Devon’s only wizarding cemetery was in Kingsbridge, a bluebell-and-cowslip-crowded pasture by the water, interrupted by the occasional sea-weathered headstone and enclosed by a copse of ancient yews.

Notes:

A brief companion scene from Ginny's POV, which takes place just before this story, can be found here, written for Hinny Microfic 2nd June prompt: Today.

The title of this work and the lyrics below come from the song Sapling by Foy Vance.

(See the end of the work for more notes.)

Work Text:

I went looking inside myself for a home

Found only a sapling in search of an oak,

But it’s a start, my love.

 

He’d remember Fred’s funeral as a bleak series of snapshots, sometime in the thick of that first week. 

Cruel sunshine soaked the afternoon, glinting merrily off the rims of mismatched glasses. Harry got the feeling that the Weasleys wanted nothing more than to be left alone, but still they visited with their guests over hollow anecdotes and uneaten finger food.

It was stifling, having nowhere else to put himself. He’d considered trying his luck at Grimmauld Place, checking the wards on his own rather than waiting on the Ministry to get around to it. But the idea of worrying Mrs. Weasley kept him rooted to the chair beneath the old willow in the Burrow’s garden, long after Hagrid had left the seat beside him vacant.

That morning, cold mist had slunk low among the blades to become the dew that had soaked his and Hermione’s shoes while they’d erected tables and chairs.

Devon’s only wizarding cemetery was in Kingsbridge, a bluebell-and-cowslip-crowded pasture by the water, interrupted by the occasional sea-weathered headstone and enclosed by a copse of ancient yews.
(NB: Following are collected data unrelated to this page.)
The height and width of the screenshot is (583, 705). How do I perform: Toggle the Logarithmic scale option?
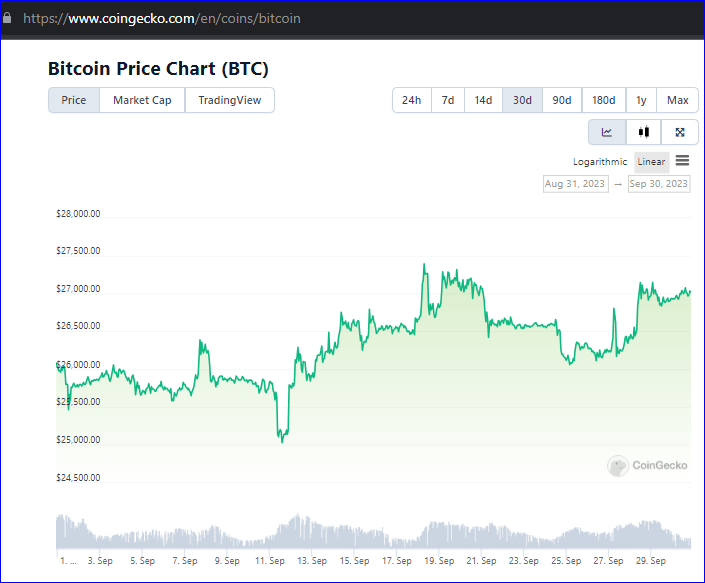[599, 162]
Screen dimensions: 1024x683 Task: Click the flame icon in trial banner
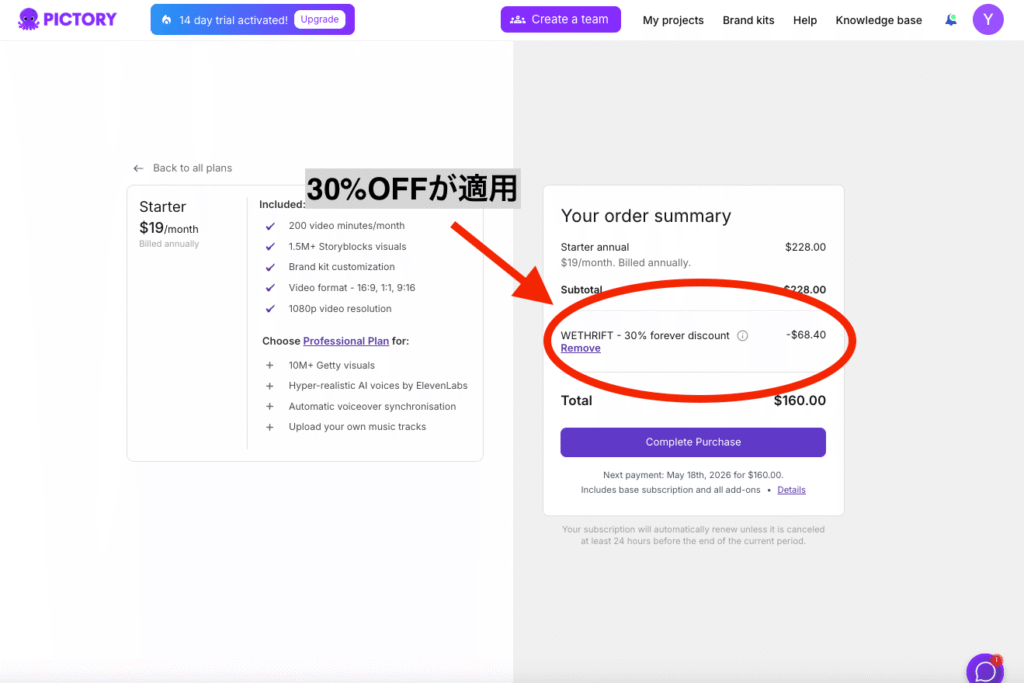pyautogui.click(x=167, y=20)
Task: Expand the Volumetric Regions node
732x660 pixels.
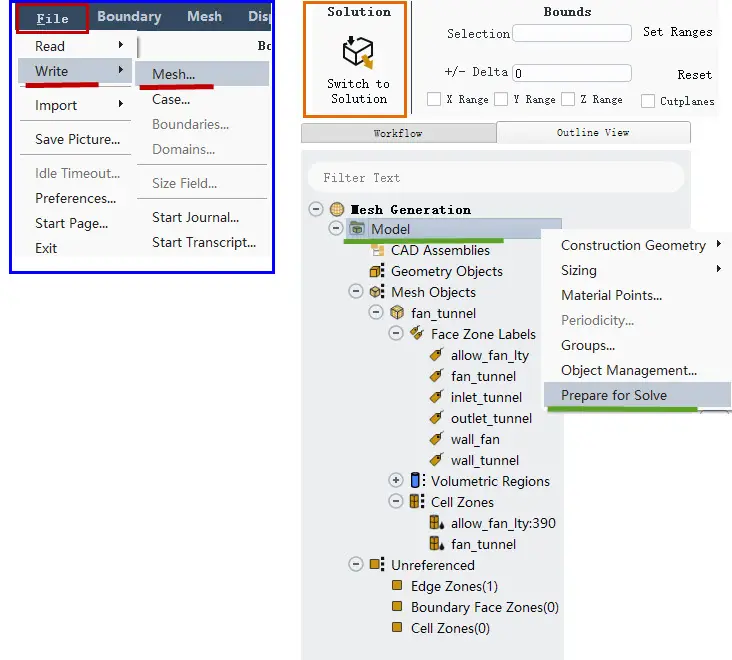Action: 396,480
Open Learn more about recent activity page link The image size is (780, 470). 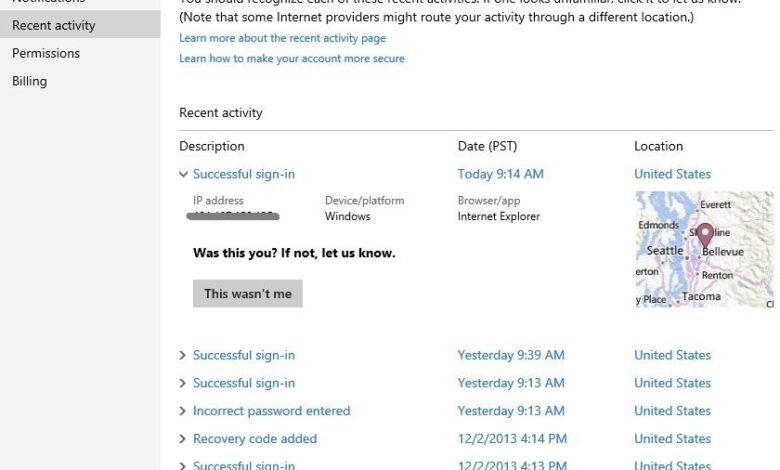[282, 38]
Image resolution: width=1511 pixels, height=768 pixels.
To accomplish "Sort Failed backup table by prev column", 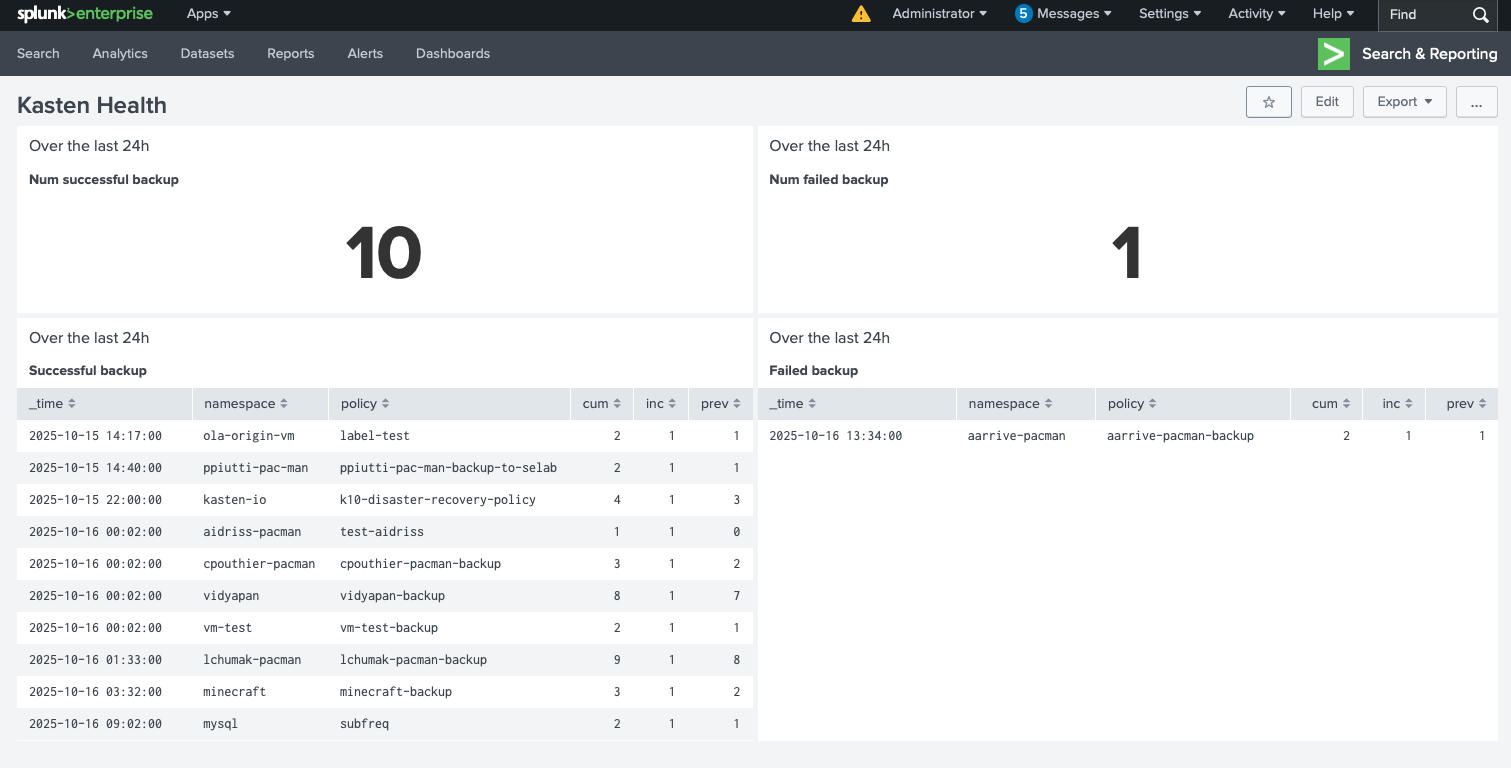I will pyautogui.click(x=1466, y=404).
Opposite Charlie, with the back corner of the casket on his shoulder, he’d processed forward with eyes trained at Ron’s feet.

He’d sat between Hermione and Lee, sticky seagrass brushing the hem of hastily lengthened dress robes, fingers itching for the cloak tucked against his chest. The eulogies had been like static-filled broadcasts, empty adages floating out over the swell of the sea.

Once, he’d swallowed the urge to reach for the narrow set of shoulders in front of him as they crumpled forward. Hermione had sought him, then, hand slipping into his, squeezing hard. It had reminded Harry of the only other funeral he’d been to, nearly a full year prior, and the thought had frozen his insides like a varnish as he’d squeezed back, feeling empty.

The crowd invited to the Burrow had been much smaller: family, remaining Order members, a few friends. Once-familiar faces had sat opposite him, assemblages of features he should have recognized, keen on discussing victory or expressing concern. He’d seen a documentary once on Dudley’s old telly, some daytime program about taming feral cats. Wondered, after finding his third excuse to leave the table, if he wasn’t a bit like something that had been too wild for too long.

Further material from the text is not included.